Edit:- Norm and I posted at the same time hence a lot of what I have said is a duplication.
The method you have used is CSG (constructive Solid Geometry)
See wiki pedia here
http://en.wikipedia.org/wiki/Constructi ... d_geometry
You can use this method if you want to but it has limitations. In FreeCAD there are usually several was to achieve something.
You said you wanted to make the position of the "cut out box" have a position constrained to the centre of the face of your First Box, hence I suggested you use the PartDesign workbench.
The assembly workbench will eventually be able to position items in 3d space with constraints relative to each other, but Assembly is still in early development and is probably going to be reasonably complicated.
In your very simple example the power of sketcher may seem less obvious, however imagine you cut out box were to be some odd shape rather than a regular shape. For example, sketcher could pocket using a star shaped cross section.
CSG in CAD can just mean using a CSG method with the GUI as in FreeCAD however it is also possible for it to be how the CAD software works behind the GUI. Some old fashioned CAD applications work that way, like BRLCAD. But it has limitations. FreeCAD is based on a more modern CAD kernel which uses BREP.
BREP see wiki pedia
The following quote is from Wiki pedia, in the page linked to above
Compared to the constructive solid geometry (CSG) representation, which uses only primitive objects and Boolean operations to combine them, boundary representation is more flexible and has a much richer operation set.

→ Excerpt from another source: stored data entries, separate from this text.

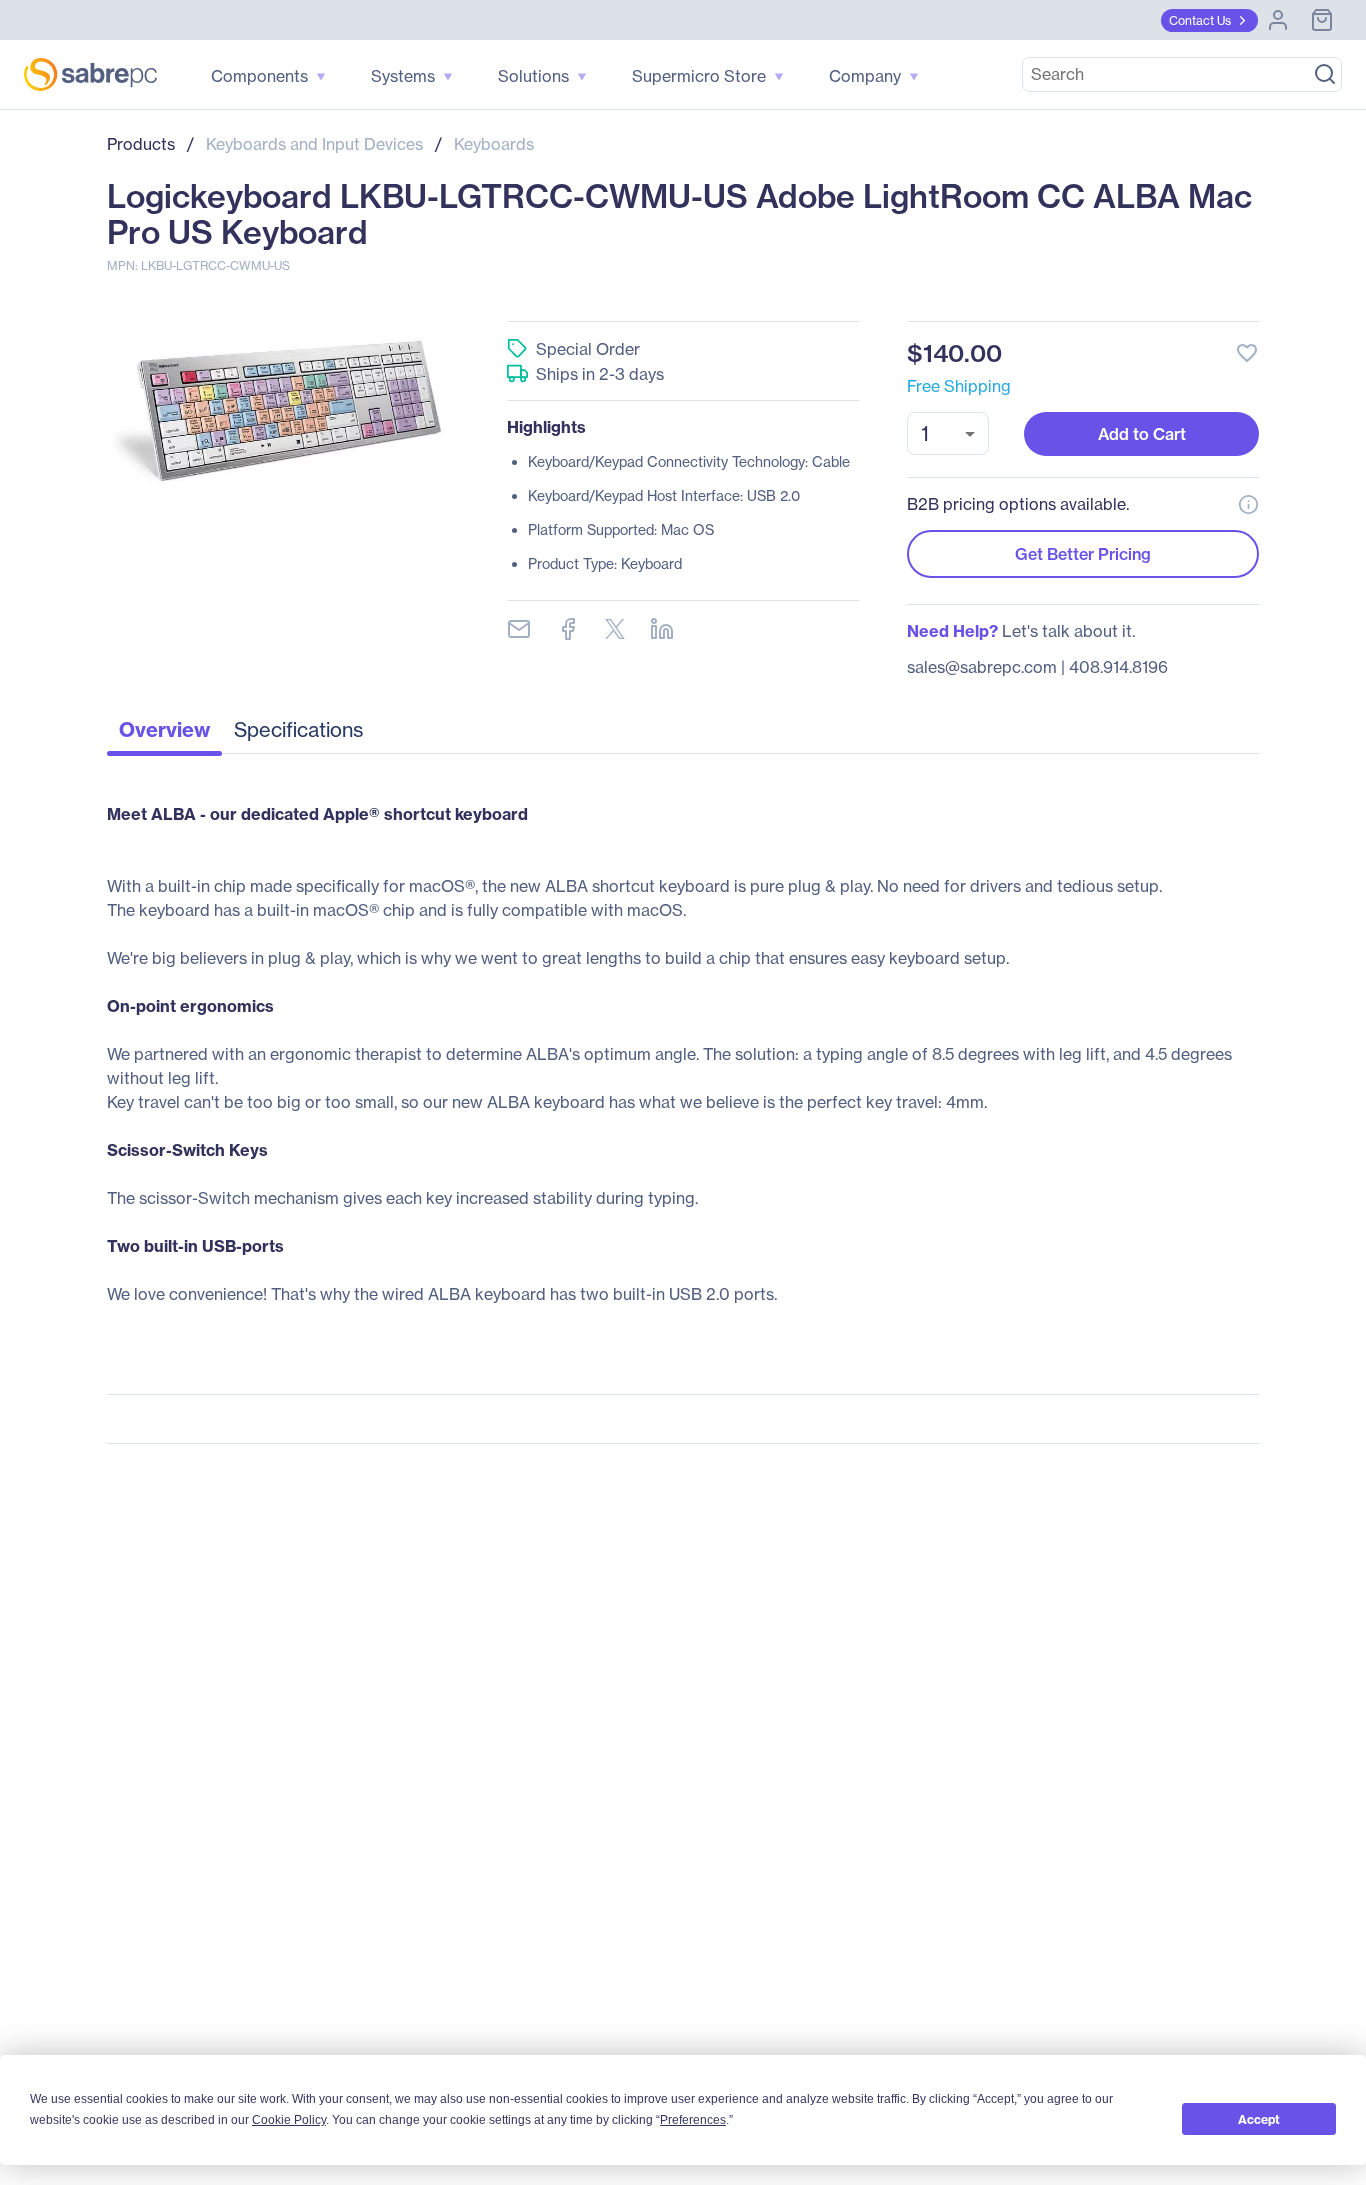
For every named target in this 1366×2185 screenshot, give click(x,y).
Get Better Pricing (1083, 554)
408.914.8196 (1118, 667)
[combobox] (948, 433)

This makes boundary representation a more appropriate choice for CAD systems. CSG was used initially by several commercial systems because it was easier to implement.
OpenSCAD according to its founder is only supposed to be a quick and simple utility, which presumably is why they based it around CSG. There is nothing wrong with that, it is great for what it was intended for.
OpenSCAD can be used within FreeCAD. There is file export/import which by its very nature will always have some limitations. Also you can actually run OpenSCAD from right inside FreeCAD. See the FreeCAD wiki on how to do that. Basically you have to install OpenSCAD and then tell FreeCAD where to find OpenSCAD on your computer and then go to the OpenSCAD workbench in FreeCAD.